- **Goal of the exercise**
In the article on the Luka Magnotta murder trial, whom did the Crown prosecutor call the most important witness?

*** Opening of Given text ***

Luka Magnotta was ultra-organized in premeditated killing, Crown says

Luka Magnotta was organized as he put his plan to kill into action, Crown prosecutor Louis Bouthillier told the jury during closing arguments at the Ontario man's murder trial, as he asked them to find the accused guilty on all five charges against him.

WARNING: This story contains graphic details and language

Luka Magnotta has acknowledged that he killed Concordia University student Jun Lin, but says he is not criminally responsible because of mental illness. (Canadian Press)

Luka Magnotta was organized as he put his plan to kill into action, Crown prosecutor Louis Bouthillier told the jury during closing arguments at the Ontario man's murder trial, as he asked them to find the accused guilty on all five charges against him.

Bouthillier presented his arguments in a meticulous way in a Montreal courtroom, starting first with a detailed timeline of Magnotta’s actions after he killed Concordia University student Jun Lin, 33, and then moving on to highlight testimony from each witness heard at the trial.

The prosecutor called Lin a "perfect victim — the one Magnotta was waiting for," because he didn't have any family in Canada who would worry and call police as soon as he went missing.

Bouthillier told the court all of Magnotta’s actions point to someone who was “purposeful, mindful, ultra-organized and ultimately responsible for his actions.”

Magnotta, 32, is being tried on charges of first-degree murder, committing an indignity to a body, publishing obscene material, mailing obscene material and criminally harassing Stephen Harper and other MPs. He has pleaded not guilty because of mental illness.

Bouthillier went through every movement Magnotta made after the killing that was caught on video camera, pausing on the pizza the accused ordered and the 16 trips he made, sometimes with sagging bags in hand, to throw garbage out in the basement of the apartment building where he was living and where he killed Lin.

A man on a mission

To prove his theory that Magnotta was a man on a mission, Bouthillier focused on the mere minutes between his errands, stopping at a post office to mail boxes with body parts and then heading to a store to buy new sheets.

“He’s not losing much time,” Bouthillier noted. “He was a very, very busy man.” Purposeful even, Bouthillier said, and there was no indication he was not connected to reality, as his defence lawyer has suggested.

The prosecutor moved on to extracting the key testimony from each witness the jury heard from, including the apartment manager who never told Magnotta there were surveillance cameras in the building, or the pathologist who noted no defensive wounds on the victim.

The most important witness and the most important piece of evidence, Bouthillier told the jury, was U.K. journalist Alex West and the threatening email Magnotta sent him.

It talked about the urge to kill, referenced cat torture videos and warned that the writer was producing a movie “that will have some humans in it, not just pussys.”

*** Close of Given text ***
*** Opening of Supplied entries ***

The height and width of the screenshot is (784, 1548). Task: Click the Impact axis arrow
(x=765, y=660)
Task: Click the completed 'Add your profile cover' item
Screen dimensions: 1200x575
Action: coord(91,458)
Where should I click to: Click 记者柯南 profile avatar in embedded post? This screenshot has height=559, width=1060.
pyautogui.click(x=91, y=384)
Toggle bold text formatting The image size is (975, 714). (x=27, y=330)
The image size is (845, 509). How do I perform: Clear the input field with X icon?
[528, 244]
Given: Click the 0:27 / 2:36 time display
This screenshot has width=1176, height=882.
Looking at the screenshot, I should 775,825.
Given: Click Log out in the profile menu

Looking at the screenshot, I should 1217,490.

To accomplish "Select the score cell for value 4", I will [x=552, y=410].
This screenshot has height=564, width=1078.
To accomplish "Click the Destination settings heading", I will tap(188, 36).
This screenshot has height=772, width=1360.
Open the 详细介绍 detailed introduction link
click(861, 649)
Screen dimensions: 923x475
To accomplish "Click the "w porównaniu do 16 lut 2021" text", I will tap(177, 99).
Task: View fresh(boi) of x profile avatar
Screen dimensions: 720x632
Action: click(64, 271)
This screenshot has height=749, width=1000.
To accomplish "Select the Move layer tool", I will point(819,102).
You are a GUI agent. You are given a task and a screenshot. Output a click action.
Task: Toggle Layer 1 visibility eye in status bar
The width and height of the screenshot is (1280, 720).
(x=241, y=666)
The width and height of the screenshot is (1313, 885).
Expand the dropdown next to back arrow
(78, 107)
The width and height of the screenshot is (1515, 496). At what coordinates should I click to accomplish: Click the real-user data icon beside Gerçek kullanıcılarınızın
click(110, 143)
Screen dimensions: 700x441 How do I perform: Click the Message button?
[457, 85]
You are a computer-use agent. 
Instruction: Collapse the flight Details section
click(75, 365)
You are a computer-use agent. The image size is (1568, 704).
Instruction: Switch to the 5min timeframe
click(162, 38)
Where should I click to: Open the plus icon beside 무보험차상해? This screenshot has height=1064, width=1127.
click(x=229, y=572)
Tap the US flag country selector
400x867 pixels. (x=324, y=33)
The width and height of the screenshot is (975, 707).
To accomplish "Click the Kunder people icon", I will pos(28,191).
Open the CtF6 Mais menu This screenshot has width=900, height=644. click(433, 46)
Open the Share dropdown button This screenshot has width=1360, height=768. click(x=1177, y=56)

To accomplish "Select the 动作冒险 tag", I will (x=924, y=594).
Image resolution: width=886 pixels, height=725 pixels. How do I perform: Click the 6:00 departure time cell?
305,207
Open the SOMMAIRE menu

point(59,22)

*** Close of Supplied entries ***

- **Output below**
U.K. journalist Alex West